━━━━━ Data for this exercise

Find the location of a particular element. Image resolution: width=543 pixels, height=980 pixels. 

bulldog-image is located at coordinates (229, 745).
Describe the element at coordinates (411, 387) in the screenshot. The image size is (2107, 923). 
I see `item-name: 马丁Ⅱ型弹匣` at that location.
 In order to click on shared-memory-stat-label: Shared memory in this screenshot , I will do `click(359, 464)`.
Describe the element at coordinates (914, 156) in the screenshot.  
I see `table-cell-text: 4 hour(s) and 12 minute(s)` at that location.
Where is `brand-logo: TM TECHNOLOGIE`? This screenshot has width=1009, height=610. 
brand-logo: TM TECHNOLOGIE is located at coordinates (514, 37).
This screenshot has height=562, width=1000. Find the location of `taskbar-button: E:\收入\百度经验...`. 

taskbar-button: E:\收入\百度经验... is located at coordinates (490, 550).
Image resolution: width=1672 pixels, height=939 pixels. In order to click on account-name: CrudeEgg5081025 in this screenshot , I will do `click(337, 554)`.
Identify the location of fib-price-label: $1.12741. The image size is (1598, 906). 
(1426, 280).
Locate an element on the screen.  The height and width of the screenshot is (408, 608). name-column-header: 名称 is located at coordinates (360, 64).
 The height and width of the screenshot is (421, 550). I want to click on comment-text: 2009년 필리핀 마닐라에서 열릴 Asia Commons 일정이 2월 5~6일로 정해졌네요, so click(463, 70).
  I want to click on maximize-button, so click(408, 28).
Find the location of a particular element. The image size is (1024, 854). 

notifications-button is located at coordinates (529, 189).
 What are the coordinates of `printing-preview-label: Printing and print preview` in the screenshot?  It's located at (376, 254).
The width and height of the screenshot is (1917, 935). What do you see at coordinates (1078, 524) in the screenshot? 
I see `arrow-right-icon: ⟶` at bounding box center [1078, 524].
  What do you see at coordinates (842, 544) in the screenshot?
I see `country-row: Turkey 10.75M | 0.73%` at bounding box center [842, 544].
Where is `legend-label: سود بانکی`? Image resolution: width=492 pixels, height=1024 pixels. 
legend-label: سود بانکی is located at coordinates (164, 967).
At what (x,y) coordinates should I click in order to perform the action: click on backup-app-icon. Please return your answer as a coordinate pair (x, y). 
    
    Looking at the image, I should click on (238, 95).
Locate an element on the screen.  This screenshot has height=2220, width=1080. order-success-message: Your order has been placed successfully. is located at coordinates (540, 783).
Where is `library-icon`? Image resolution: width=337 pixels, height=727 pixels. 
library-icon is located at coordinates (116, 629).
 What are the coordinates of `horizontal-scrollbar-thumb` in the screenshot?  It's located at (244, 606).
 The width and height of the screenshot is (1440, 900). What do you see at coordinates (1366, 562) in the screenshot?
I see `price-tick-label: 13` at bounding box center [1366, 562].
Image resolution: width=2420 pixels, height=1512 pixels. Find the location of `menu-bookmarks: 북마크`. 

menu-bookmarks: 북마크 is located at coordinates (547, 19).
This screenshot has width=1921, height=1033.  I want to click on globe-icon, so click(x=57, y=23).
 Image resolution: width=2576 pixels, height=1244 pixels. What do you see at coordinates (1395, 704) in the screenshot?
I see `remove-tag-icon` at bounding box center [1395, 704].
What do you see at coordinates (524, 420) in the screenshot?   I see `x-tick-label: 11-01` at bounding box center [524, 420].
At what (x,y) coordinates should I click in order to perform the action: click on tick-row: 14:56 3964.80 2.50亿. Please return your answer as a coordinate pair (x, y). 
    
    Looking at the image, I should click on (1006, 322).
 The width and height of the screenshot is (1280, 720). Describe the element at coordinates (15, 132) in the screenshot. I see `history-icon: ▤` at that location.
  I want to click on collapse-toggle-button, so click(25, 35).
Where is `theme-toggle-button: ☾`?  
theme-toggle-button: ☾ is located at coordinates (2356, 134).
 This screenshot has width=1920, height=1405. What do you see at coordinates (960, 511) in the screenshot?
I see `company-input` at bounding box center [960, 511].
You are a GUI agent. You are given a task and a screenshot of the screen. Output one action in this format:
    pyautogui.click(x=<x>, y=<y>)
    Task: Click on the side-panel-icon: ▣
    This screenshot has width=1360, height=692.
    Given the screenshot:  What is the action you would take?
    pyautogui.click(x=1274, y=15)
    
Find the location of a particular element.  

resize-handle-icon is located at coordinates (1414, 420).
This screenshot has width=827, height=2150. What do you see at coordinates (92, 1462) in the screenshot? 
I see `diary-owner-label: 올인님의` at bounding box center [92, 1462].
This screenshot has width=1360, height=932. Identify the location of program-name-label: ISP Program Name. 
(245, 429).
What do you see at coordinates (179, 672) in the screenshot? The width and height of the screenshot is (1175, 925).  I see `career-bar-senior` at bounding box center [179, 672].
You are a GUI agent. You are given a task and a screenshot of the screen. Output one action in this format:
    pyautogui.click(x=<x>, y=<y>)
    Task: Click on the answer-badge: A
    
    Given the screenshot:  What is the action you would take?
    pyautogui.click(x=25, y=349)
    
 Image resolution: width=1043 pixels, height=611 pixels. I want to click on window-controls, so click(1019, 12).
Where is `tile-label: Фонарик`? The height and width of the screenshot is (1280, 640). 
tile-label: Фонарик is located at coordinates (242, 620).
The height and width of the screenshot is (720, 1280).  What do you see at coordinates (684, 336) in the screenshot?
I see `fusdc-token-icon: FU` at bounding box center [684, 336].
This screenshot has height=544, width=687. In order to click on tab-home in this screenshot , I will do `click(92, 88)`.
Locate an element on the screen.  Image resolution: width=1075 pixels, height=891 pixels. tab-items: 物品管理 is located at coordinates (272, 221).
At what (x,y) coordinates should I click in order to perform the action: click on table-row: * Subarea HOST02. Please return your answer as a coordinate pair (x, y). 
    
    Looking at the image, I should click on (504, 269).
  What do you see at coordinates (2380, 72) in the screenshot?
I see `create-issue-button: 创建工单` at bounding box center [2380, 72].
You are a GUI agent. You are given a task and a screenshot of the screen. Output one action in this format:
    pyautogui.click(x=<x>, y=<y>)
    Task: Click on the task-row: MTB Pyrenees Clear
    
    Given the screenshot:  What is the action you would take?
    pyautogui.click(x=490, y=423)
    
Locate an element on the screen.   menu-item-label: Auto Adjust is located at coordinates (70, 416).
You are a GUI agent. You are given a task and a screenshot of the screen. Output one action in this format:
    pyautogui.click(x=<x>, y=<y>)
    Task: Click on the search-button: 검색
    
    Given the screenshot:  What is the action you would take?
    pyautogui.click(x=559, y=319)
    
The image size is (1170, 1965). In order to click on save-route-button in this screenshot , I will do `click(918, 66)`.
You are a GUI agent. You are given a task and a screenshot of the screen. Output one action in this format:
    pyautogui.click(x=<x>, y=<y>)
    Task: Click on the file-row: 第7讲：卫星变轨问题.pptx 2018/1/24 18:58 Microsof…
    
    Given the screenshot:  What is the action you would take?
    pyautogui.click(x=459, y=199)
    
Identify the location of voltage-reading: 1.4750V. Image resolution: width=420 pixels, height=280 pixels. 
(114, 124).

━━━━━━━━━━

# Task directions
Starting at the first line of the entries, reproduce each line unchanged, stopping after the line that contains "In order to click on shared-memory-stat-label: Shared".

# Task answer
Find the location of a particular element. Image resolution: width=543 pixels, height=980 pixels. 

bulldog-image is located at coordinates (229, 745).
Describe the element at coordinates (411, 387) in the screenshot. The image size is (2107, 923). 
I see `item-name: 马丁Ⅱ型弹匣` at that location.
 In order to click on shared-memory-stat-label: Shared memory in this screenshot , I will do `click(359, 464)`.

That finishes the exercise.